• **PROBLEM DESCRIPTION**: Stop after the line containing "Task: Click the IKE": print each line exactly from the first line of the listing up to that point.

• **DATASET RECORDS**:
——

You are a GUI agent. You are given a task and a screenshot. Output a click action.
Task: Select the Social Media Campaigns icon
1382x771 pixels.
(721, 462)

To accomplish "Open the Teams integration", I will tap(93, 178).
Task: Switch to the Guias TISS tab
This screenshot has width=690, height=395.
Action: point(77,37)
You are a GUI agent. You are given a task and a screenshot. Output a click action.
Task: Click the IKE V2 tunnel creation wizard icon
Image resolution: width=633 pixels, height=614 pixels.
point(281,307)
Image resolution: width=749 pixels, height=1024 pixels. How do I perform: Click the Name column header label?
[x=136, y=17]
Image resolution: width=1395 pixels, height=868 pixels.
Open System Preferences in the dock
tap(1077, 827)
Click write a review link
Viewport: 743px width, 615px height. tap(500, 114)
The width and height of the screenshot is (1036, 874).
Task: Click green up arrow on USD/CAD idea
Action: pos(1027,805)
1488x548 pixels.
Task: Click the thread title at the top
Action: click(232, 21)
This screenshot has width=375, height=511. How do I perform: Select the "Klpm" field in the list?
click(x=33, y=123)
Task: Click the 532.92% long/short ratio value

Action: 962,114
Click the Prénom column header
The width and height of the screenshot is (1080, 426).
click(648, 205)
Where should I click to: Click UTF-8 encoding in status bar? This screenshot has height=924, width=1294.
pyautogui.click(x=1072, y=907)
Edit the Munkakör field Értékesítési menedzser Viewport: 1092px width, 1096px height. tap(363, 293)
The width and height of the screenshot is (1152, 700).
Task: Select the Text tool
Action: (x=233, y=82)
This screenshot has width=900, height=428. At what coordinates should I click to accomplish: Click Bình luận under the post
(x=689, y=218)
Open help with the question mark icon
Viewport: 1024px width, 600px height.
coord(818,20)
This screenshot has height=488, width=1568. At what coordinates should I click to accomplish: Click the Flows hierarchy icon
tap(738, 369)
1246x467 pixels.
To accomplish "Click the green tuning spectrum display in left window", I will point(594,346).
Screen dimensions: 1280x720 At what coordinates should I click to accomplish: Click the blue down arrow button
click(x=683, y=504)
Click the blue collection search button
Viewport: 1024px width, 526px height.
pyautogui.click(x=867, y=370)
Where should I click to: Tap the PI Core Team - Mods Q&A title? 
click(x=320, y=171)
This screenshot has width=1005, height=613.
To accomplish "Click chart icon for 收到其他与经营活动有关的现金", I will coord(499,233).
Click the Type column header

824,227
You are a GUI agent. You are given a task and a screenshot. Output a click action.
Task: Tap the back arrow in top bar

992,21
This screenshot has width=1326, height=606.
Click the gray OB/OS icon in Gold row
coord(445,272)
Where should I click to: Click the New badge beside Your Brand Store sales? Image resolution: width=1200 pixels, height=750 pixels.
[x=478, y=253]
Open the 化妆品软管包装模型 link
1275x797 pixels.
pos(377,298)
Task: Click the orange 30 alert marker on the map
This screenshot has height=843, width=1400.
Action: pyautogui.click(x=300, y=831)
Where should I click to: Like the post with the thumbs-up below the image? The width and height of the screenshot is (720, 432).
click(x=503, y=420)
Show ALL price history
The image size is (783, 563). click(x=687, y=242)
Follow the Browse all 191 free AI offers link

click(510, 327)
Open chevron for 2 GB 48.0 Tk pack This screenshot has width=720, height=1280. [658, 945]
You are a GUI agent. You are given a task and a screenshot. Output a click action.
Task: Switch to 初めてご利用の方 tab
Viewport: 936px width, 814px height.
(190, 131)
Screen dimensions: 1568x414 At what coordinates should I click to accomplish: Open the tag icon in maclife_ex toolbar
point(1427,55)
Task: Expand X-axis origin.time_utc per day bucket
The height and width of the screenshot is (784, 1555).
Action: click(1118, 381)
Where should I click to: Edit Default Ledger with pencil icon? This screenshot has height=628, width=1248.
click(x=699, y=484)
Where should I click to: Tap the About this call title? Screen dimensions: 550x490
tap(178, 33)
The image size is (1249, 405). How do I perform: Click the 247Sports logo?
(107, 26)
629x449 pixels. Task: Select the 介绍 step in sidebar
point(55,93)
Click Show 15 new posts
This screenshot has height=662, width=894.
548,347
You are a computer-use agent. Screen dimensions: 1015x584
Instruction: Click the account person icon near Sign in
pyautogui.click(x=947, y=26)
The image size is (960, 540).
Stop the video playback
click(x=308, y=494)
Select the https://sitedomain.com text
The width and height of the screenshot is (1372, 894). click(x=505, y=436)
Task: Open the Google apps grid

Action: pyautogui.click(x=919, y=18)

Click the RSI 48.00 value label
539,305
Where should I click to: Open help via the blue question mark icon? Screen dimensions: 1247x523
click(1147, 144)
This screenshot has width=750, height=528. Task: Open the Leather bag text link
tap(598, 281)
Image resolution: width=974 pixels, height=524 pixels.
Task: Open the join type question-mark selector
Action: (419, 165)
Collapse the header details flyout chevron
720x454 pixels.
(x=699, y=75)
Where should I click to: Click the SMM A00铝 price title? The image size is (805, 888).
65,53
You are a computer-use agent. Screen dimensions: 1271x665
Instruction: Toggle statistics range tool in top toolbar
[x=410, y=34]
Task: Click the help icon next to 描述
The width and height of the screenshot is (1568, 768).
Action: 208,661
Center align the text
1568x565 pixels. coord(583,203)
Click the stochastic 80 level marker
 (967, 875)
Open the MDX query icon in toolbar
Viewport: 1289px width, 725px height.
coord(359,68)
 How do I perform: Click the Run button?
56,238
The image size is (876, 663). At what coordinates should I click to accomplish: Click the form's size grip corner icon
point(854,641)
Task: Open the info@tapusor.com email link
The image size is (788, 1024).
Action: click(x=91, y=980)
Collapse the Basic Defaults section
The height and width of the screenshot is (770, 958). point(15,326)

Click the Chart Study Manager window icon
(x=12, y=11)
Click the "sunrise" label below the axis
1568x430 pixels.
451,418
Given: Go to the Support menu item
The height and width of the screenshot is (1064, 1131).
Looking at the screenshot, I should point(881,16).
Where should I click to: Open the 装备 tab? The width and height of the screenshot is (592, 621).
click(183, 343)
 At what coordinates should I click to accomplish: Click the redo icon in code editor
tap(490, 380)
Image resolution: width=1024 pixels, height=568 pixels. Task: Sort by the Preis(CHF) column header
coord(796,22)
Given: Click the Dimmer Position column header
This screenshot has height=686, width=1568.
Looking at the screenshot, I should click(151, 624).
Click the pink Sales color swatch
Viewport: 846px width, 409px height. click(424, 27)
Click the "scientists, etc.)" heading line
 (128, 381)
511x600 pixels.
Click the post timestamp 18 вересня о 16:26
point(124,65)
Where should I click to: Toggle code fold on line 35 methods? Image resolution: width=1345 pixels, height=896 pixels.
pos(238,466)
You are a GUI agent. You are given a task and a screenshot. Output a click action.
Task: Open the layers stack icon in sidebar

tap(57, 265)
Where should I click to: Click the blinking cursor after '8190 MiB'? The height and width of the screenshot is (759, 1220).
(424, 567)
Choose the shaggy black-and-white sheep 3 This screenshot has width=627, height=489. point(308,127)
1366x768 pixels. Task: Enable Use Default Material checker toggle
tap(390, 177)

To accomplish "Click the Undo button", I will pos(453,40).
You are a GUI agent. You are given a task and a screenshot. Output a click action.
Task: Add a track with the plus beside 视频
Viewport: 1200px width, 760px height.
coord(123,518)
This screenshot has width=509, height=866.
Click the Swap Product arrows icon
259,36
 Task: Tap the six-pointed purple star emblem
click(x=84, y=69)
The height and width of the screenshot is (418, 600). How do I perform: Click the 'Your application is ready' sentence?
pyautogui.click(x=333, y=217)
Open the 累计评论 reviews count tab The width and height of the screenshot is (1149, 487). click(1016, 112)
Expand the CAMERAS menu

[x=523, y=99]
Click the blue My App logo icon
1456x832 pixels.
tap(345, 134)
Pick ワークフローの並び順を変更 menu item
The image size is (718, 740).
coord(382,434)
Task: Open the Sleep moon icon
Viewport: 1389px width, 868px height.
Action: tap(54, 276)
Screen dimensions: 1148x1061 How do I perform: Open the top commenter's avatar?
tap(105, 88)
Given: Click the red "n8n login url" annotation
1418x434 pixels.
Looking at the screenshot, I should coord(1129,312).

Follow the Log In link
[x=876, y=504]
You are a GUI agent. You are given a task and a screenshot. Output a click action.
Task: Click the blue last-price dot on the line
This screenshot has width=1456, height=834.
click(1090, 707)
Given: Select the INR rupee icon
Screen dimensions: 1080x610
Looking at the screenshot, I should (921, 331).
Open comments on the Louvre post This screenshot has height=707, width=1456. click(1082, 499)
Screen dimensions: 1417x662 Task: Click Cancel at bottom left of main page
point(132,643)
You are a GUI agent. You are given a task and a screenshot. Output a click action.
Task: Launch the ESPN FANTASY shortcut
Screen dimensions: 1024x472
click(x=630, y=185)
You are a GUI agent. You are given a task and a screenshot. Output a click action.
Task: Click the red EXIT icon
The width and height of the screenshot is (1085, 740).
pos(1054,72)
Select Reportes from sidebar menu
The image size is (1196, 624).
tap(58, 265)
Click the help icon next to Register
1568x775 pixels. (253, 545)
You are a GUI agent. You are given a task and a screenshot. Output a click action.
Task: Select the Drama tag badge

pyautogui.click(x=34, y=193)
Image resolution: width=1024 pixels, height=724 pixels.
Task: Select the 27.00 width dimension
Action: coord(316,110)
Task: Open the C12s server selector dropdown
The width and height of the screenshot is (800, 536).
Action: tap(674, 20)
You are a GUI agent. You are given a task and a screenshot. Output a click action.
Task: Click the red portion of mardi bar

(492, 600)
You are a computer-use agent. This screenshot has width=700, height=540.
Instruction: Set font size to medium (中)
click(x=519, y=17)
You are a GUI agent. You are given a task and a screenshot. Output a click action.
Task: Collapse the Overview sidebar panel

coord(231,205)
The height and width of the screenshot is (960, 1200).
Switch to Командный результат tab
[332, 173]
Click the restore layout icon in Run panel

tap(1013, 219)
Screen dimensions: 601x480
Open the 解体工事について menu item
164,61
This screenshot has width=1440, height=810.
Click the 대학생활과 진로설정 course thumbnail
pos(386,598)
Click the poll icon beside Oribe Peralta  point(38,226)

——

• **EXERCISE ANSWER**:
You are a GUI agent. You are given a task and a screenshot. Output a click action.
Task: Select the Social Media Campaigns icon
1382x771 pixels.
(721, 462)

To accomplish "Open the Teams integration", I will tap(93, 178).
Task: Switch to the Guias TISS tab
This screenshot has width=690, height=395.
Action: point(77,37)
You are a GUI agent. You are given a task and a screenshot. Output a click action.
Task: Click the IKE V2 tunnel creation wizard icon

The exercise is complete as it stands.